Ag1000G phase 1 preview data release

Project: Ag1000G

Released on 21 May 2014

This page contains information about the phase 1 preview data release from the Anopheles gambiae 1000 Genomes project. This data release comprises variant calls on 103 samples collected in Uganda.

Any use of Project data is subject to the Terms of Use.


This data release comprises variant call data, available as either VCF or HDF5 format files, and other supporting data files, including a table of sample metadata.

All of the data files included in this release can be downloaded from the Wellcome Trust Sanger Institute public FTP site.

The same data files are also available from Amazon S3, see the following URL for a list of file locations:

If you are downloading files, please use the Sanger FTP site where possible. The ag1000g-eu S3 bucket is hosted in the eu-west-1 region, and so is fastest and most cost-efficient when downloading data into AWS compute resources hosted in the same region.

Known issues

2 Jun 2014
Incorrect data associated with missing calls (HDF5 only)

• Questions:
1. According to the Ag1000G data release page, how many samples does this release cover, and where were they collected?
2. Extend the Ag1000G data release page, picking up after its final line.
The material after this point comes from a different source.

• Data excerpt:
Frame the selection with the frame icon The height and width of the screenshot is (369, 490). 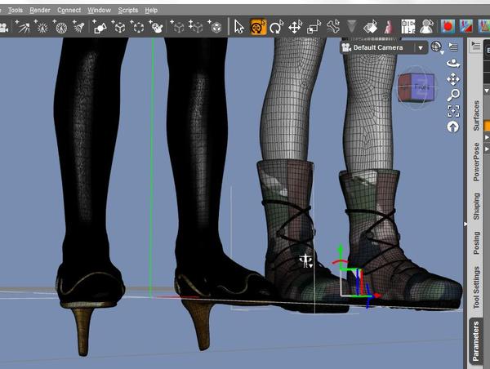pyautogui.click(x=453, y=111)
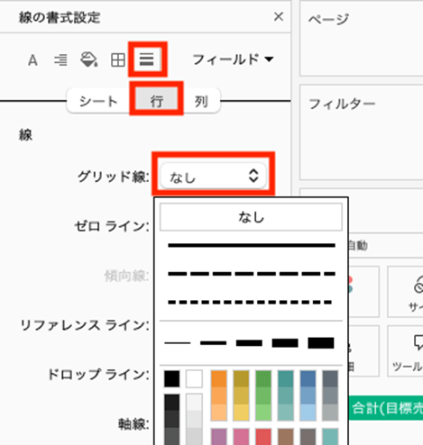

• Task results:
1. It covers 103 samples collected in Uganda.

2.
In the HDF5 format files. where there is a missing genotype call, other data fields (e.g., GQ, AD, DP) may have incorrect values due to a bug in the format conversion software. This applies only to missing genotype calls, otherwise the call data fields in the HDF5 format files are correct and correspond to the data in the VCF format files.

30 May 2014
Missing filters on FS, MQ, QD and ReadPosRankSum

Four of the FILTER annotations that are declared in the header of the VCF were not actually applied to the variants due to an error in the VCF processing pipeline. These FILTER annotations are:

##FILTER=<ID=FS,Description="FS > 60">

##FILTER=<ID=MQ,Description="MQ < 40">

##FILTER=<ID=QD,Description="QD < 5">

##FILTER=<ID=ReadPosRankSum,Description="ReadPosRankSum < -8">

If you use these data, it is recommended that you apply these variant filters yourself prior to any analysis. If you use GATK to apply these filters you must use JEXL expressions with the correct value type, these are all Float fields so, e.g., the correct expression for the FS filter should be "FS > 60.0".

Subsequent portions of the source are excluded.